→ 取り組む課題: 以下の行のうち、「Task: Click the security lock monitor icon」を含む行から最後の行までを、両端も含めて、1行を1つの文字列とするJSONの配列に書き換えよ。空行は除くこと。

→ 提供データ:
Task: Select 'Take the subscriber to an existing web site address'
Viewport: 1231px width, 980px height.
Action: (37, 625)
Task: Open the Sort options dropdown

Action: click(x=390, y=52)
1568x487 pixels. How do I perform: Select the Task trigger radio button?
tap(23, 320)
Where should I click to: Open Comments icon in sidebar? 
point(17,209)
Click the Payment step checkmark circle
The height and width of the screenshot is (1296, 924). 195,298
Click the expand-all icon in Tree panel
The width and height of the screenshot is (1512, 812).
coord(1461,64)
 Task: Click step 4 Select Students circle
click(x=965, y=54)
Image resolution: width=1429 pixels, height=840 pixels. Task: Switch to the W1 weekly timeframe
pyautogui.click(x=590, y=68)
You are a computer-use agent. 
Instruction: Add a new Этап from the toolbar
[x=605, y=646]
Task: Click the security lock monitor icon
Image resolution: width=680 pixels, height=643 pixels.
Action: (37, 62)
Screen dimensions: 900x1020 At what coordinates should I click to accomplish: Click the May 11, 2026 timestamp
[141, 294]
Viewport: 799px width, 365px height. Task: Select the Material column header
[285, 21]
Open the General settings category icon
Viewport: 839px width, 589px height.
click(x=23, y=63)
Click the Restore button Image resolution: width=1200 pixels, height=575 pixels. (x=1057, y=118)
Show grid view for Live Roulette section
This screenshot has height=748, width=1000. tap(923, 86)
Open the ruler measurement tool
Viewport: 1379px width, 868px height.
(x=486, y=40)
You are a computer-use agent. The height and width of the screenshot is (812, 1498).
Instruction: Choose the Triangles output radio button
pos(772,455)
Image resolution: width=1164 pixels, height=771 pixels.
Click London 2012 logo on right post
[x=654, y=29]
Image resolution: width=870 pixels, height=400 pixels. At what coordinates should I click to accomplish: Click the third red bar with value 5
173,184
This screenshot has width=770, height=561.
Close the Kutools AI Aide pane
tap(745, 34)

→ 解答:
[
  "Task: Click the security lock monitor icon",
  "Image resolution: width=680 pixels, height=643 pixels.",
  "Action: (37, 62)",
  "Screen dimensions: 900x1020 At what coordinates should I click to accomplish: Click the May 11, 2026 timestamp",
  "[141, 294]",
  "Viewport: 799px width, 365px height. Task: Select the Material column header",
  "[285, 21]",
  "Open the General settings category icon",
  "Viewport: 839px width, 589px height.",
  "click(x=23, y=63)",
  "Click the Restore button Image resolution: width=1200 pixels, height=575 pixels. (x=1057, y=118)",
  "Show grid view for Live Roulette section",
  "This screenshot has height=748, width=1000. tap(923, 86)",
  "Open the ruler measurement tool",
  "Viewport: 1379px width, 868px height.",
  "(x=486, y=40)",
  "You are a computer-use agent. The height and width of the screenshot is (812, 1498).",
  "Instruction: Choose the Triangles output radio button",
  "pos(772,455)",
  "Image resolution: width=1164 pixels, height=771 pixels.",
  "Click London 2012 logo on right post",
  "[x=654, y=29]",
  "Image resolution: width=870 pixels, height=400 pixels. At what coordinates should I click to accomplish: Click the third red bar with value 5",
  "173,184",
  "This screenshot has width=770, height=561.",
  "Close the Kutools AI Aide pane",
  "tap(745, 34)"
]